> To do: Please reproduce the material word for word, from the line containing "You are a GUI" down through the end of the material, and leave the pictures out of your copy.

> Working data:
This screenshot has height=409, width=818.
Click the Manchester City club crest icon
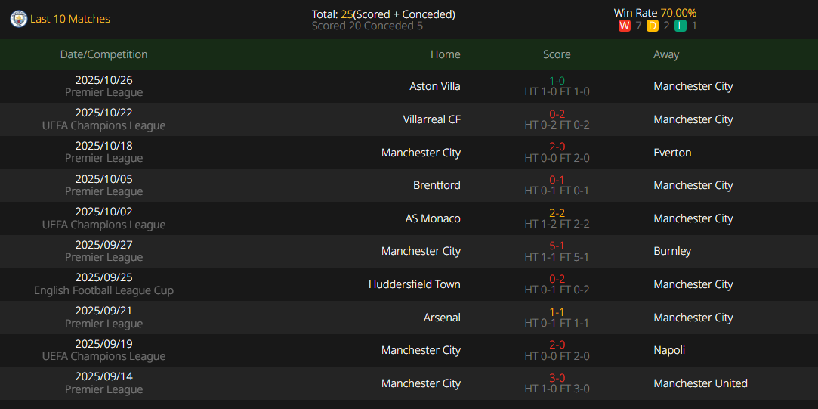[19, 19]
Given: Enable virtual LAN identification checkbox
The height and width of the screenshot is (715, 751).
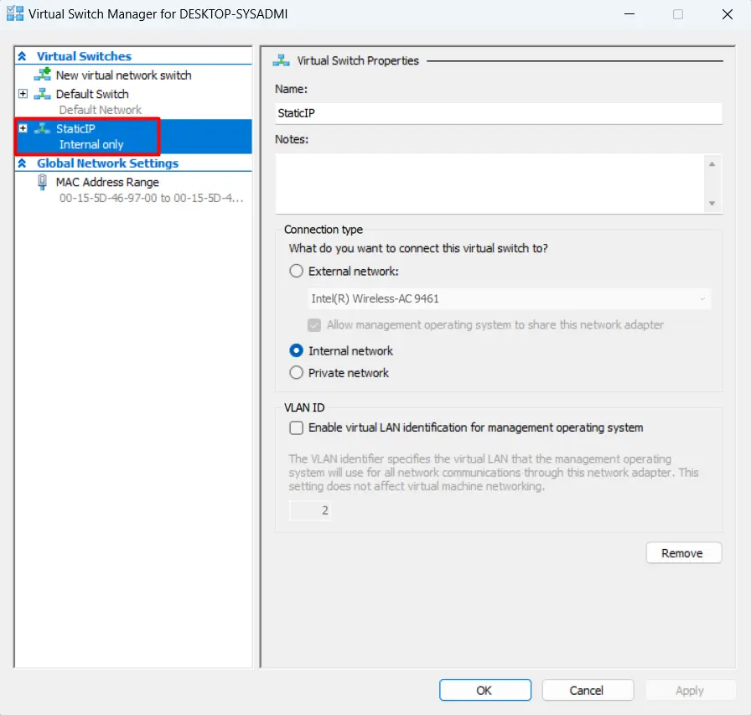Looking at the screenshot, I should tap(296, 427).
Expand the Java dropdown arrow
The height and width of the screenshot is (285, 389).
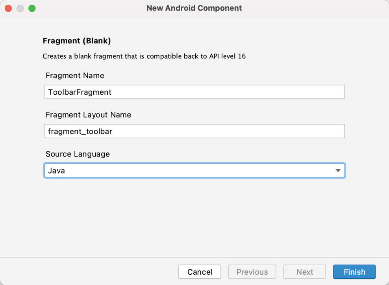click(x=338, y=170)
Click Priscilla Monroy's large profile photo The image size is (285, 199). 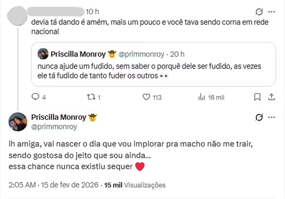click(18, 122)
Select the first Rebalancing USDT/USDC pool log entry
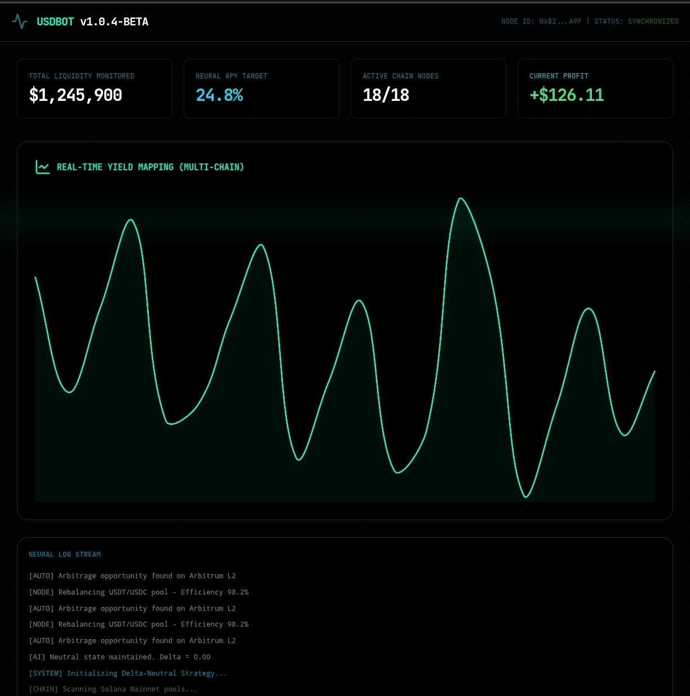Image resolution: width=690 pixels, height=696 pixels. pos(139,592)
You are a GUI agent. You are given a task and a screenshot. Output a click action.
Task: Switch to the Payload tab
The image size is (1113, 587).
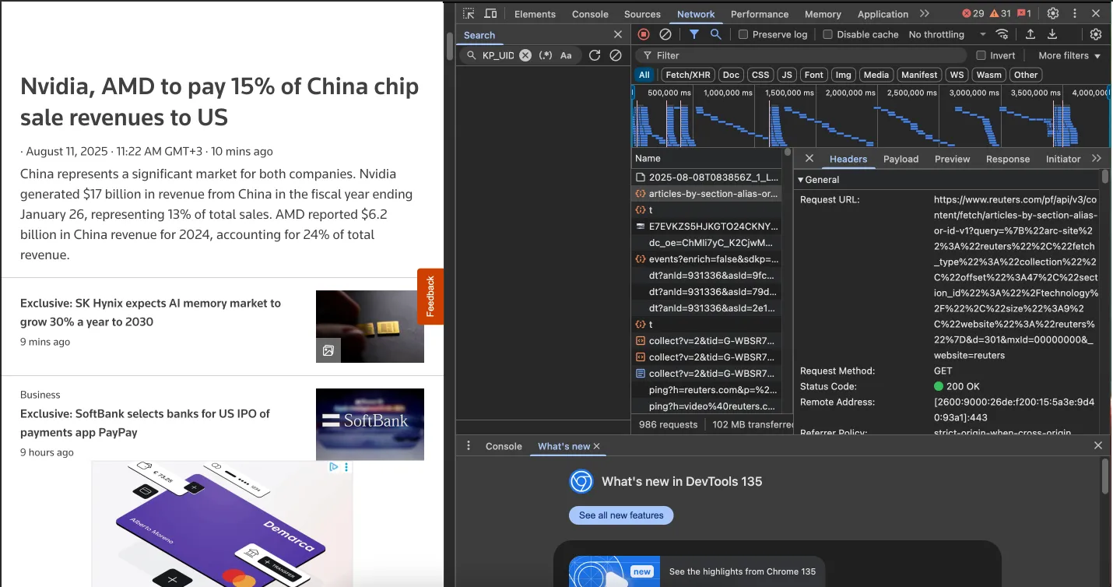(x=901, y=159)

> Task response:
You are a GUI agent. You are given a task and a screenshot. Output a click action.
Task: Switch to the Payload tab
The image size is (1113, 587).
(x=901, y=159)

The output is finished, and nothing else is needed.